- [The problem]
Which lines run from the one containing "Select the 'WPF" to the last line of the entries? Return them exactly, with nothing more.

- [Data for analysis]
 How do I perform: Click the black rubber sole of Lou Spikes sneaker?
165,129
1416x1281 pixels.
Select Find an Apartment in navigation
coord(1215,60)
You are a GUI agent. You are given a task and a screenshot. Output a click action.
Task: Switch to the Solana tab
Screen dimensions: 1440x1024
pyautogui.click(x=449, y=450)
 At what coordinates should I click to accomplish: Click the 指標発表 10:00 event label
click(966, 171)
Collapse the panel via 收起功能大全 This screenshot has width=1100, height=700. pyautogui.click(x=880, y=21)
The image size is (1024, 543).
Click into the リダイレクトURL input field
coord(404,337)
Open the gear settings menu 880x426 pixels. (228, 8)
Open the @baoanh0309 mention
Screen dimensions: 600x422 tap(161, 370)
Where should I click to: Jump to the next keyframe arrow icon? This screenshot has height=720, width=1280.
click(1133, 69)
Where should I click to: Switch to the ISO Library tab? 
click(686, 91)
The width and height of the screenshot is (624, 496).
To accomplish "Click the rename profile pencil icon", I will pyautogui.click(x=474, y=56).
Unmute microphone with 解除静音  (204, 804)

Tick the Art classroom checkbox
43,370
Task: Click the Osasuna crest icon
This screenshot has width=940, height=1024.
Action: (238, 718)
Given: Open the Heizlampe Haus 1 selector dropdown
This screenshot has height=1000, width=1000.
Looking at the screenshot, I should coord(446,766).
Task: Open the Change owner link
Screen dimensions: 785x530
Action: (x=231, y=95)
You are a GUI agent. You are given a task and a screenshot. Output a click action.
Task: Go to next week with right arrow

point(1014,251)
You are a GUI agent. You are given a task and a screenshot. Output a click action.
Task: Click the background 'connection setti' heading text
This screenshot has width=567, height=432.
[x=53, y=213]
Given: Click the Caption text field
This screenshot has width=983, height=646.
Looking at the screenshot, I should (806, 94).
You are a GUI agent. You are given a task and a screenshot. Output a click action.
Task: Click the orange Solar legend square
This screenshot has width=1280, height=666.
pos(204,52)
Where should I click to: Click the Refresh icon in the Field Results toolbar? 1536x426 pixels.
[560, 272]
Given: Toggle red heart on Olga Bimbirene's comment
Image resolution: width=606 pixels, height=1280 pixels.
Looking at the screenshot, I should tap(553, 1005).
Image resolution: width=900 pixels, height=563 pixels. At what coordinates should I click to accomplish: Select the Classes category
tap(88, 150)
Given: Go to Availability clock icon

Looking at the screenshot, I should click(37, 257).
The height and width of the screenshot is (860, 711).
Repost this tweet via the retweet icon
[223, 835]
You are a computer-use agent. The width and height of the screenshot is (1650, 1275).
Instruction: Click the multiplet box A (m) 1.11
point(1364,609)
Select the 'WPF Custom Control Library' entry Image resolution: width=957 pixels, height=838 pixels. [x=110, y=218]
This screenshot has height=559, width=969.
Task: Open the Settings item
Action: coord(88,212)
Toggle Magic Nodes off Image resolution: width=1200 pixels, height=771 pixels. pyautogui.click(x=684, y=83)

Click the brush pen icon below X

- [Task output]
Select the 'WPF Custom Control Library' entry Image resolution: width=957 pixels, height=838 pixels. [x=110, y=218]
This screenshot has height=559, width=969.
Task: Open the Settings item
Action: coord(88,212)
Toggle Magic Nodes off Image resolution: width=1200 pixels, height=771 pixels. pyautogui.click(x=684, y=83)

Click the brush pen icon below X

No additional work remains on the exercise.